◆ **Data on locating visible targets**
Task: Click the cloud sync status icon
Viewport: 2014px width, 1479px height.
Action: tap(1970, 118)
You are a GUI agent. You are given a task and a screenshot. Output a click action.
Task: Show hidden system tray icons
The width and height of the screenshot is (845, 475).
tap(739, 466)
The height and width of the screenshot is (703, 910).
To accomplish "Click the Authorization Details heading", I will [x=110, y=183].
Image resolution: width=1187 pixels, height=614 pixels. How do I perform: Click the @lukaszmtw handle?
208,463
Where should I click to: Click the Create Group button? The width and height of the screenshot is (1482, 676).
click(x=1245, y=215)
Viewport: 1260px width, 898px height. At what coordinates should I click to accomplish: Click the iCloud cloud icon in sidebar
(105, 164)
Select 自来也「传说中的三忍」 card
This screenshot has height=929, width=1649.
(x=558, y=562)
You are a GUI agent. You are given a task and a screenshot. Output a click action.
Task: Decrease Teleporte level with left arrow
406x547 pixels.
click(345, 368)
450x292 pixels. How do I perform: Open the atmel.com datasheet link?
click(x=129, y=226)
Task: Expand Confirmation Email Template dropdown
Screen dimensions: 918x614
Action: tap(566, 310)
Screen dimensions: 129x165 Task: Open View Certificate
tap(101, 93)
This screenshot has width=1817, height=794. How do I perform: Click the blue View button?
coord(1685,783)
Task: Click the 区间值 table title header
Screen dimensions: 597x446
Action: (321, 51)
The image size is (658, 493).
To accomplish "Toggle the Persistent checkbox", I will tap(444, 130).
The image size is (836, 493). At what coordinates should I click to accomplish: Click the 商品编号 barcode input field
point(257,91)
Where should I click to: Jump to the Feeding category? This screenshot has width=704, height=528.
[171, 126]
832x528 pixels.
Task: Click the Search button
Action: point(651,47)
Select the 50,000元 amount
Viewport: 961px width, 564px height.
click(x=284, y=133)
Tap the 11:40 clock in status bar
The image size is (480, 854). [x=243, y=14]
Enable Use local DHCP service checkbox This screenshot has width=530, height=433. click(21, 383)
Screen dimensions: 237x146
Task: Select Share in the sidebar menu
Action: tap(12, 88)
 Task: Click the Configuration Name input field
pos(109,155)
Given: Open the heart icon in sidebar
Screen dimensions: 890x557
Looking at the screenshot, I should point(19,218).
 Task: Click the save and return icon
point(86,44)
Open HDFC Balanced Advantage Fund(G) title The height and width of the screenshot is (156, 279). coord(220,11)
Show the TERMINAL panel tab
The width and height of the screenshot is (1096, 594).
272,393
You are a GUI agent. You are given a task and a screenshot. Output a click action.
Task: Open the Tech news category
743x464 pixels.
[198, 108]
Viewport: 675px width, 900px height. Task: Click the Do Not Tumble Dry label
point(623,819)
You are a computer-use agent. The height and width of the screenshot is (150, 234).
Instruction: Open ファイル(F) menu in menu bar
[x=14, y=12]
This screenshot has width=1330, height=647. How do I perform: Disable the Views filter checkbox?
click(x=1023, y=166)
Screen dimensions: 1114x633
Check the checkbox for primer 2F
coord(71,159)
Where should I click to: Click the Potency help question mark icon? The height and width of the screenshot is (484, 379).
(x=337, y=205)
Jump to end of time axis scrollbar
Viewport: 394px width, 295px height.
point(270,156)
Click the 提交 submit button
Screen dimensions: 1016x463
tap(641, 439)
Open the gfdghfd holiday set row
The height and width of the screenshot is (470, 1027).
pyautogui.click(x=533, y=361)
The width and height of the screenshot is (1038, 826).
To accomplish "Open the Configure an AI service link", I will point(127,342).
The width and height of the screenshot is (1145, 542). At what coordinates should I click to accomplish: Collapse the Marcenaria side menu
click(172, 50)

◆ **EXERCISE INSTRUCTIONS**
Render every line of the listing above as a JSON list of strings, one string per line, skipping blank lines.

◆ **EXERCISE RESPONSE**
[
  "Task: Click the cloud sync status icon",
  "Viewport: 2014px width, 1479px height.",
  "Action: tap(1970, 118)",
  "You are a GUI agent. You are given a task and a screenshot. Output a click action.",
  "Task: Show hidden system tray icons",
  "The width and height of the screenshot is (845, 475).",
  "tap(739, 466)",
  "The height and width of the screenshot is (703, 910).",
  "To accomplish \"Click the Authorization Details heading\", I will [x=110, y=183].",
  "Image resolution: width=1187 pixels, height=614 pixels. How do I perform: Click the @lukaszmtw handle?",
  "208,463",
  "Where should I click to: Click the Create Group button? The width and height of the screenshot is (1482, 676).",
  "click(x=1245, y=215)",
  "Viewport: 1260px width, 898px height. At what coordinates should I click to accomplish: Click the iCloud cloud icon in sidebar",
  "(105, 164)",
  "Select 自来也「传说中的三忍」 card",
  "This screenshot has height=929, width=1649.",
  "(x=558, y=562)",
  "You are a GUI agent. You are given a task and a screenshot. Output a click action.",
  "Task: Decrease Teleporte level with left arrow",
  "406x547 pixels.",
  "click(345, 368)",
  "450x292 pixels. How do I perform: Open the atmel.com datasheet link?",
  "click(x=129, y=226)",
  "Task: Expand Confirmation Email Template dropdown",
  "Screen dimensions: 918x614",
  "Action: tap(566, 310)",
  "Screen dimensions: 129x165 Task: Open View Certificate",
  "tap(101, 93)",
  "This screenshot has width=1817, height=794. How do I perform: Click the blue View button?",
  "coord(1685,783)",
  "Task: Click the 区间值 table title header",
  "Screen dimensions: 597x446",
  "Action: (321, 51)",
  "The image size is (658, 493).",
  "To accomplish \"Toggle the Persistent checkbox\", I will tap(444, 130).",
  "The image size is (836, 493). At what coordinates should I click to accomplish: Click the 商品编号 barcode input field",
  "point(257,91)",
  "Where should I click to: Jump to the Feeding category? This screenshot has width=704, height=528.",
  "[171, 126]",
  "832x528 pixels.",
  "Task: Click the Search button",
  "Action: point(651,47)",
  "Select the 50,000元 amount",
  "Viewport: 961px width, 564px height.",
  "click(x=284, y=133)",
  "Tap the 11:40 clock in status bar",
  "The image size is (480, 854). [x=243, y=14]",
  "Enable Use local DHCP service checkbox This screenshot has width=530, height=433. click(21, 383)",
  "Screen dimensions: 237x146",
  "Task: Select Share in the sidebar menu",
  "Action: tap(12, 88)",
  " Task: Click the Configuration Name input field",
  "pos(109,155)",
  "Given: Open the heart icon in sidebar",
  "Screen dimensions: 890x557",
  "Looking at the screenshot, I should point(19,218).",
  " Task: Click the save and return icon",
  "point(86,44)",
  "Open HDFC Balanced Advantage Fund(G) title The height and width of the screenshot is (156, 279). coord(220,11)",
  "Show the TERMINAL panel tab",
  "The width and height of the screenshot is (1096, 594).",
  "272,393",
  "You are a GUI agent. You are given a task and a screenshot. Output a click action.",
  "Task: Open the Tech news category",
  "743x464 pixels.",
  "[198, 108]",
  "Viewport: 675px width, 900px height. Task: Click the Do Not Tumble Dry label",
  "point(623,819)",
  "You are a computer-use agent. The height and width of the screenshot is (150, 234).",
  "Instruction: Open ファイル(F) menu in menu bar",
  "[x=14, y=12]",
  "This screenshot has width=1330, height=647. How do I perform: Disable the Views filter checkbox?",
  "click(x=1023, y=166)",
  "Screen dimensions: 1114x633",
  "Check the checkbox for primer 2F",
  "coord(71,159)",
  "Where should I click to: Click the Potency help question mark icon? The height and width of the screenshot is (484, 379).",
  "(x=337, y=205)",
  "Jump to end of time axis scrollbar",
  "Viewport: 394px width, 295px height.",
  "point(270,156)",
  "Click the 提交 submit button",
  "Screen dimensions: 1016x463",
  "tap(641, 439)",
  "Open the gfdghfd holiday set row",
  "The height and width of the screenshot is (470, 1027).",
  "pyautogui.click(x=533, y=361)",
  "The width and height of the screenshot is (1038, 826).",
  "To accomplish \"Open the Configure an AI service link\", I will point(127,342).",
  "The width and height of the screenshot is (1145, 542). At what coordinates should I click to accomplish: Collapse the Marcenaria side menu",
  "click(172, 50)"
]